A coastal erosion committee established by the East Hampton Town Board after mega-storm Sandy took a heavy toll in Montauk agreed on Tuesday that nothing — including revetments and other hard structures — should be discounted as an interim means of defending the hamlet’s business district against storm surge until the beach and dunes, which were severely eroded, could be rebuilt. Such an “engineered” beach is expected to make Montauk eligible for the federal help deemed fundamental to covering the immense cost of bringing in enough sand for a long-term effort to protect Montauk from all but the largest storms.
The interim measure would include covering hard structures with sand at the expense of shorefront property owners, and it would require that the town’s Local Waterfront Revitalization Program, a state-approved approach to coastal protection, be amended.
Bob DeLuca, a member of the committee who is president of the environmental Group for the East End, suggested that a fifth “reach,” specific to Montauk’s ocean beaches, would have to be added to the four existing coastal zones in the L.W.R.P. He said that the L.W.R.P. said further study of the Montauk area was possible.
The committee comprises town officials, business owners, and environmental advocates, with Drew Bennett, an engineer, as chairman. It was formed in December and charged with coming up with an approach to deal with downtown Montauk’s vulnerability. The committee’s recommendations, when finalized, will go to the town board.
Town Supervisor Bill Wilkinson attended Tuesday’s meeting at Town Hall long enough to report that he had urged Representative Timothy Bishop, State Senator Kenneth LaValle, and Assemblyman Fred W. Thiele Jr. to press the Army Corps of Engineers to allot $20 million to create an engineered beach from Ditch Plain west through Montauk’s downtown, with the goal of obtaining federal aid in the future. Mr. Wilkinson, calling Montauk’s downtown its economic engine, reported that Senators Kirsten Gillibrand and Chuck Schumer and Mr. Bishop had met with Army Corps representatives on Monday.

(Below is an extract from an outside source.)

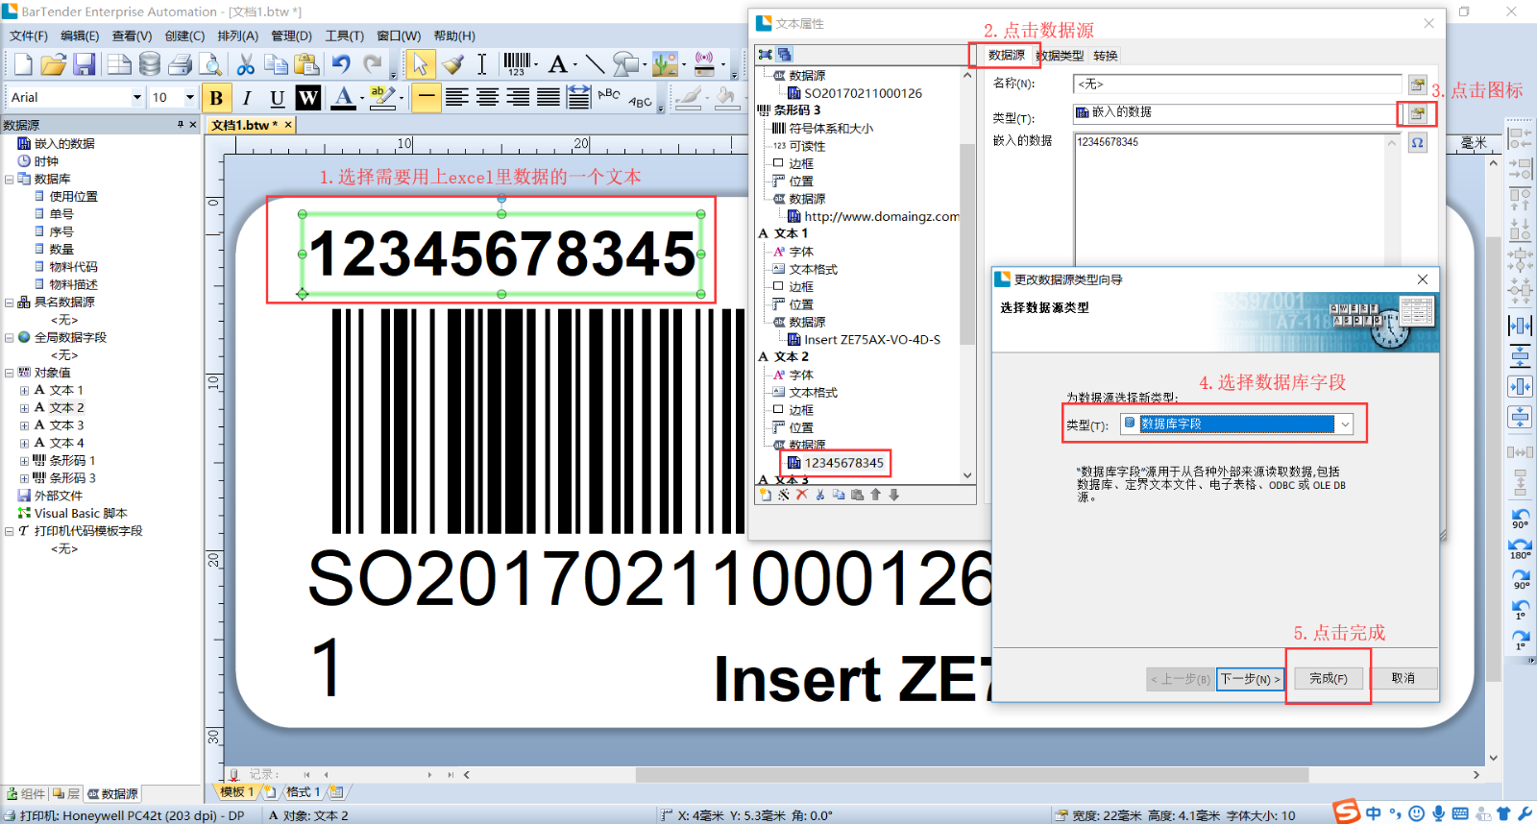
Task: Open the Arial font name dropdown
Action: coord(136,98)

The supervisor also held out the possibility that a share of $53 billion approved by Congress for the reimbursement of losses from Sandy could come to Montauk in the form of a 100-percent grant because the vulnerable area had been part of the Army Corps’ Fire Island to Montauk Reformulation Study, decades in the making and still incomplete.
The L.W.R.P. now calls for the relocation of endangered structures in vulnerable areas such as Montauk’s downtown. But committee members agreed that was not the way to go. It also permits the use of geotubes, sand-filled fabric tubes for temporary erosion control, which members said would not be good enough. A fifth reach would allow for engineered beach.
While not objecting to revetments for interim protection, Mr. DeLuca voiced concern that it would be hard to make certain they were kept covered with sand, which, he said, was necessary to decrease the potential for beach scouring.
Steve Kalimnios, owner of the Royal Atlantic Resort in the downtown area, who installed concrete septic rings in front of the resort after it was nearly toppled by Sandy, suggested that business owners could be required to post bonds that would be forfeited if they failed to keep revetments covered.
“If we are afraid of rocks on the beach, it means we don’t believe in the big project,” Mr. Kalimnios said, referring to the eventual rebuilding of downtown beaches and dunes.
Diane McNally, a committee member who is the clerk of the town trustees, warned that it was important to look carefully at conditions that might come with federal aid — “how they might impact the rest of town.”